Bankruptcy - A Last Resort
Bankruptcy is a big step that can involve significant restrictions on your life. These restrictions continue until you are discharged from bankruptcy, which usually occurs automatically after three years. However negative effects continue beyond the bankruptcy period and include being:
- Default listed by a credit reporting agency for seven years.
- Placed on the public National Bankruptcy Registry indefinitely and having to declare, if required, that you have been bankrupt. This may be asked by landlords and creditors.
You will be released from the majority of your debts on discharge from bankruptcy, but not from all debts.
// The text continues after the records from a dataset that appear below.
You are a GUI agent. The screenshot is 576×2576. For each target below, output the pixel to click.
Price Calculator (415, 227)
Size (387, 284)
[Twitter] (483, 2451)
A trustee will be appointed to your case when you are in bankruptcy and in order to pay your creditors, this trustee will:
- Sell your assets (although you will be able to keep certain types).
- Depending on your income, enforce payments from your earnings once you make over a certain amount during the period of your bankruptcy.
- Investigate your financial affairs and may recover property or money that you have transferred to someone else for inadequate consideration.
Most unsecured debts are cancelled by bankruptcy and include:
- Personal loans, credit cards and goods and services obtained on credit before bankruptcy.
- Trade-related creditors incurred before bankruptcy.
- Taxation debts incurred before bankruptcy.
Centrelink will not try to recover their debt while you are bankrupt, but can pursue the debt once you have been discharged.
Penalties imposed by the Australian Taxation Office for late payment or the late lodgement of returns are also cancelled by bankruptcy. However, the ATO is entitled to keep any tax refunds due to you during the period of bankruptcy and apply these to
your unpaid income tax. Tax refunds after discharge from bankruptcy may be retained by you.
Debts that are not cancelled by bankruptcy include:
- Secured debts. These arise from loans which are backed-up by the right for the business lending the money to sell property (such as a car or a house) to repay the loan. (When there is still money owing after the sale then that amount becomes an unsecured debt and can be cancelled by bankruptcy).
- Student loans and Higher Education Contribution Scheme (HECS) or Higher Education Loan Programme (HELP).
- Centrelink debts due to fraud.
- Court-imposed fines.
- Child support and maintenance payments.
- Council rates.
If you are thinking about bankruptcy, keep in mind that it is very difficult to obtain any credit during that period and you will definitely not be able to obtain a large loan such as a home mortgage while you are in bankruptcy.
Bankruptcy should be seen as a last resort and only considered after obtaining the advice of a financial counsellor.